Valuation of the Week #9: Pricing a Pharmaceutical Company (in trouble)

Unless you have been living under a rock, you are aware that Valeant Pharmaceuticals is in trouble. The company which is incorporated in Canada but has much of its revenues in the United States had been a high flyer in this business for the last few years, as it pushed a different way of doing business, centered around less R&D and more acqusitions to generate growth, with many of the acquisitions of companies that Valeant perceived as having "under priced" drugs. Along the way, the company accumulated admirers including activist investors like Bill Ackman who liked its hard nosed strategy to the business but also doubters who felt that its accounting for acquisitions made it ripe for earnings manipulation. In the last few months, the wheels have literally come off the bus as the company has been exposed to a series of revelations that seem to suggest that its image for efficiency may be as much the result of questionable relationships with holding companies. The stock price has dropped by more than 50% in the last few weeks:

Valeantstockprice

The drop in the stock price has attracted the attention of knee jerk contrarians, who believe that any stock that has dropped this much must be cheap. That, of course, is a dangerous strategy.

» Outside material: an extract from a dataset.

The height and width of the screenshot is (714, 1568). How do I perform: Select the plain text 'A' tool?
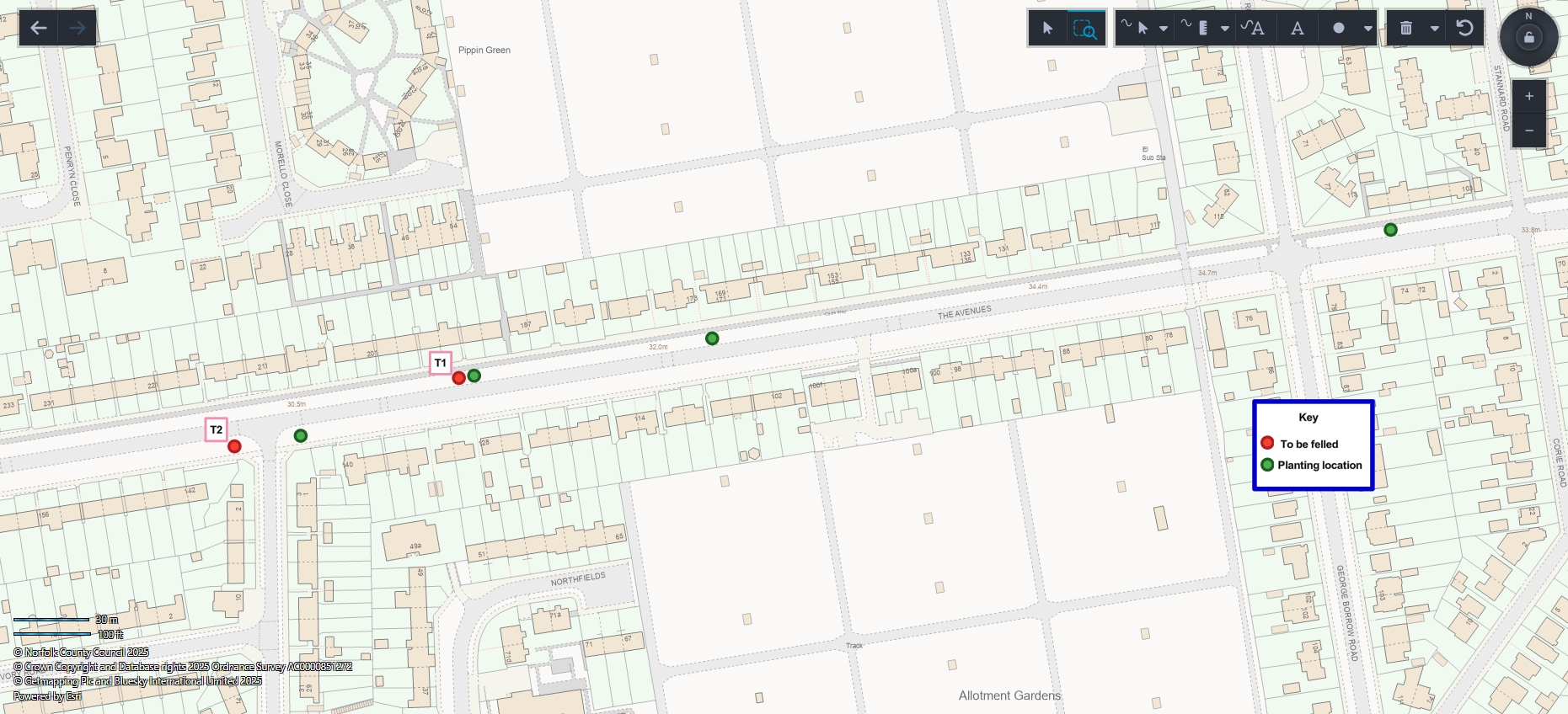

There are two ways to gauge whether Valeant is now a cheap stock. One is to try to do an intrinsic valuation of Valeant. I was tempted but valuing this company now, with the numbers on the verge of being restated and more revelations on the way, will be like nailing jello to a wall. The other is to do a pricing, which will tie to what we are going to do in class starting soon. I began with a very simplistic comparison of the pricing of Valeant to the pricing of other pharmaceutical/biotechnology companies in North America:

All drug firms (660) Drug firms with mkt cap > $ 1 billion 98)
Multiple Valeant Average Aggregate Average Aggregate
PE 56.97 74.89 36.31 46.66 29.88
PBV 6.34 25.65 5.66 15.03 5.64
EV/EBITDAR 9.37 85.07 10.87 26.71 11.49
EV/EBITDA 9.93 38.76 15.26 17.11 16.84
EV/EBIT 17.46 58.49 19.71 24.85 22.33
EV/Sales 4.94 NA 5.73 NA 5.83

The first comparison is to all 660 publicly traded drug (pharmaceuticals and biotechnology) in North America that have a market price and the second is only to the 98 drug companies that have market capitalizations that exceed a billion. The first column in each is a simple average, close to useless largely because you have a few outliers with outlaandishly high values. The second is a more useful measure that is derived by adding up the market capitalizations (enterprise values) of all of the firms in the group and dividing by the aggregate value of the metric (net income, EBITDA, EBIT, Sales) of all of the firms in the group.

It is see why analysts and sales people love multiples. If I wanted to make the argument that Valeant is cheap, I would use EV/EBITDAR and EV/Sales as my multiples of choice and note how much lower Valeant is trading at, relative to the sector. If I wanted to convince you that Valeant is still expensive, I would latch on to PE ratios. It is worth noting that one reason Valeant looks attractive on an EBITDAR basis is because it does not do R&D and instead acquires other companies to grow. In this final table, I contrast Valeant's operating statistics with those for the sector.

  Valeant All drug Large cap drug
R&D/Sales 2.98% 16.09% 15.19%
Revenue Growth (Last 5 years) 61.50% 16.75% 23.10%
Expected EPS Growth (Next 5 years) 22.80% 18.36% 14.42%
Operating Margin 28.32% 26.09% 29.08%
(EBIT Adjusted for R&D)/Sales 30.32% 30.48% 33.00%
ROE 11.13% 15.55% 18.97%
Dividend Payout 0.00% 23.36% 19.86%
(Dividends + Buyback)/ Net Income 8.26% 49.13% 41.73%
Effective tax rate 9.84% 38.89% 29.75%

The company has been able to register high revenue growth, through acquisitons, and its operating margin looks comparable to large cap drug companies, before you adjust for R&D, but lags after. Note that all of the earnings figures are also prior to special charges related to acquisitions that eat into earnings every year. In effect, the claims that the company has a found a better way to do business did not seem backed up by the numbers even before the scandal in the last few weeks, making it a curiosity that investors with as much sophistication as Bill Ackman found it to be alluring.

Bottom line

Valeant has dropped in stock price, but only to the levels of other drug companies. It may become cheap if it keeps dropping, but if you are a trader or a pricer, it does not look like a screaming bargain.